Knowledge Base
How Datasets Work
Datasets are fundamental to the Narrative ecosystem, acting as the central repository for data processed, stored, or transferred across the platform. They function as the backbone of the system, ensuring data is organized, accessible, and secure.
Storage and Organization
At its core, a dataset is a virtual container that categorizes and retains data, akin to a table in a relational database with fields corresponding to columns. This structure allows for:
- Data Ingestion: The ability to collect and incorporate new data.
- Overwriting Capability: Updating datasets with new or revised data as necessary.
- Retention Policies: Automated guidelines that determine the lifespan of data within a dataset to maintain relevance and currency.
Schema: The Framework of Data
The schema within a dataset acts as its architectural blueprint, delineating the structure and format of the data it holds. Key aspects of a schema include:
- Field Types and Names: Specifications of what data the dataset can store and how it's identified.
- Descriptions: Clear explanations of each field's purpose and content.
- Validations: Rules ensuring data integrity and consistency.
Schemas are designed to be immutable, establishing a stable and reliable framework for data storage.
Ownership and Permissions
Ownership of a dataset is exclusive to a single company, safeguarding data privacy and control.

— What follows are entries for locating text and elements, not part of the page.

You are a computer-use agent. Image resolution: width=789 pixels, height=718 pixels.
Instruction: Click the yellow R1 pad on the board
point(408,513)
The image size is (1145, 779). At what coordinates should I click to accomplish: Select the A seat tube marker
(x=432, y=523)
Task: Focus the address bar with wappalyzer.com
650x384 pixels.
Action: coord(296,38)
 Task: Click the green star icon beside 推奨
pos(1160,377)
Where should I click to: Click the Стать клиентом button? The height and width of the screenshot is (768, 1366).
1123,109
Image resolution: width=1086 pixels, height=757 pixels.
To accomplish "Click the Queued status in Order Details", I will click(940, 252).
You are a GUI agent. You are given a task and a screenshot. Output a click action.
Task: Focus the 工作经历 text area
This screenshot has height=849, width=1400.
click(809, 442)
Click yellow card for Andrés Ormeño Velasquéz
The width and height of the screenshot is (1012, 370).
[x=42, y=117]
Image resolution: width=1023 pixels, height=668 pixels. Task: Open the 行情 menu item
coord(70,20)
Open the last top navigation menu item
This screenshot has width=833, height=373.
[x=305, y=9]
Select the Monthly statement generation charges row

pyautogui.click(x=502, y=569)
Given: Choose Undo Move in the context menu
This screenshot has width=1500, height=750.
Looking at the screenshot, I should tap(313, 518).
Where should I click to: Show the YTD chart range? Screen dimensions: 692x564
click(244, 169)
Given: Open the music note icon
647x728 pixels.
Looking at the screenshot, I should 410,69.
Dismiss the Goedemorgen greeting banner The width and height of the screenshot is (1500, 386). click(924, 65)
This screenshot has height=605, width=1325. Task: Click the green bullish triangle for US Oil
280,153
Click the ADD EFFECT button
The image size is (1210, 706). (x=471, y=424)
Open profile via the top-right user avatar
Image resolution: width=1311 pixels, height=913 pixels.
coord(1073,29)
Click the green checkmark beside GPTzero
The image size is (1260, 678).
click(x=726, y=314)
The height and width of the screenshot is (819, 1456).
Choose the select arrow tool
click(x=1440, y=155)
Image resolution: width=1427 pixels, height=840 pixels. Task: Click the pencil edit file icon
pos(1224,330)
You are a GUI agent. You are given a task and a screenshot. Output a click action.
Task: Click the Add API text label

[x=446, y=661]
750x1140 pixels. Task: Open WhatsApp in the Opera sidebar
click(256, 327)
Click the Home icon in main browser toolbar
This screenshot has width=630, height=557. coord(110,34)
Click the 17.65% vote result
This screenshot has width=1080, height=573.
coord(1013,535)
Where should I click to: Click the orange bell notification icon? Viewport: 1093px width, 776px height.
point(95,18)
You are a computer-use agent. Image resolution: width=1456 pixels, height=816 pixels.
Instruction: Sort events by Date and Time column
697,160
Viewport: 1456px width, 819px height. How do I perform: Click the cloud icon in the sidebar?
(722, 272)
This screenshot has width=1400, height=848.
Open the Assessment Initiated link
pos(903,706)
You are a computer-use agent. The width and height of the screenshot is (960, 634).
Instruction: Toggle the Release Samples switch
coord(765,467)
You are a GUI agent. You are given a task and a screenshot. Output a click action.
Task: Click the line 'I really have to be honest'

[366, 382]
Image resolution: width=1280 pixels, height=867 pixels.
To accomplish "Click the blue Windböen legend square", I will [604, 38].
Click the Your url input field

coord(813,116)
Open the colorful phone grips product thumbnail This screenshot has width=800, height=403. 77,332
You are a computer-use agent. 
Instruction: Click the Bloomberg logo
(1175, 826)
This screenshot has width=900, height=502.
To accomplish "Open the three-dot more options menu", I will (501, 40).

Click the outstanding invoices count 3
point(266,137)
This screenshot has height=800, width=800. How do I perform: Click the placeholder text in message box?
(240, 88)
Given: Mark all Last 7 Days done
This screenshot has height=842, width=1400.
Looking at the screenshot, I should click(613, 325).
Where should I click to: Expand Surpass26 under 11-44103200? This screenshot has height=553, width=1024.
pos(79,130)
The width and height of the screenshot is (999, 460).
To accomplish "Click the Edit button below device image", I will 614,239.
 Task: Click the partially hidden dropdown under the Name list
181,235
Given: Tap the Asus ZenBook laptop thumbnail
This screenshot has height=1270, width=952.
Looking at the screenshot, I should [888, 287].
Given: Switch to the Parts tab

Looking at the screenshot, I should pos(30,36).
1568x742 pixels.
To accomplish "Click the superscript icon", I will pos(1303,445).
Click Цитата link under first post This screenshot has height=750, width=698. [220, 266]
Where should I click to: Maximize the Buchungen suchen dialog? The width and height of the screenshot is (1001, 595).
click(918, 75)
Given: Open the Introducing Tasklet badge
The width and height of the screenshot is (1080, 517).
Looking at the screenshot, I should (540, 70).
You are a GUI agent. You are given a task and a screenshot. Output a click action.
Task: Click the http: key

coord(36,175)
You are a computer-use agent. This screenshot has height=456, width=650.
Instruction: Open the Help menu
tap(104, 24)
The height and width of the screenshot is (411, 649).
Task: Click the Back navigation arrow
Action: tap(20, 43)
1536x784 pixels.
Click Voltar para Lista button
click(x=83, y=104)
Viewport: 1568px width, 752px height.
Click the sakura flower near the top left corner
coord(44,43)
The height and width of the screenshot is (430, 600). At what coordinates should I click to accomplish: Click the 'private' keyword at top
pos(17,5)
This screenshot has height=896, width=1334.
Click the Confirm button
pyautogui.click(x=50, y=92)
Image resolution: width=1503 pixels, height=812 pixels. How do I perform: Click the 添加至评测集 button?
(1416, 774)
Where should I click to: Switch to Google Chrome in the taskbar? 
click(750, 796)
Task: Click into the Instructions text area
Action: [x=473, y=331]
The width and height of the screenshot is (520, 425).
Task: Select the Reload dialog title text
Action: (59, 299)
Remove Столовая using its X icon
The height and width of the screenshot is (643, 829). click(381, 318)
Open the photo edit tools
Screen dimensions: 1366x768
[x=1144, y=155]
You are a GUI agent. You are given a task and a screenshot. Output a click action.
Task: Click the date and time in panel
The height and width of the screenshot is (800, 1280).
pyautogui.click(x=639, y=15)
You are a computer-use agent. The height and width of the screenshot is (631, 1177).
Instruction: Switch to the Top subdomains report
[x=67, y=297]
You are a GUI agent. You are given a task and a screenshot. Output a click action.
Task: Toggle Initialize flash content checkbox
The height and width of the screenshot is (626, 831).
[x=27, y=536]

Access to a dataset is regulated through:
- Access Rules: Defined permissions that outline who can view or manipulate the dataset's data, extending flexibility and security in data sharing and collaboration.
Datasets play a critical role in managing the flow of information within Narrative, providing a structured, secure environment for data handling. Through the strategic use of schemas and access rules, datasets ensure that data remains organized, accessible, and under the rightful ownership, facilitating efficient operations across the Narrative platform.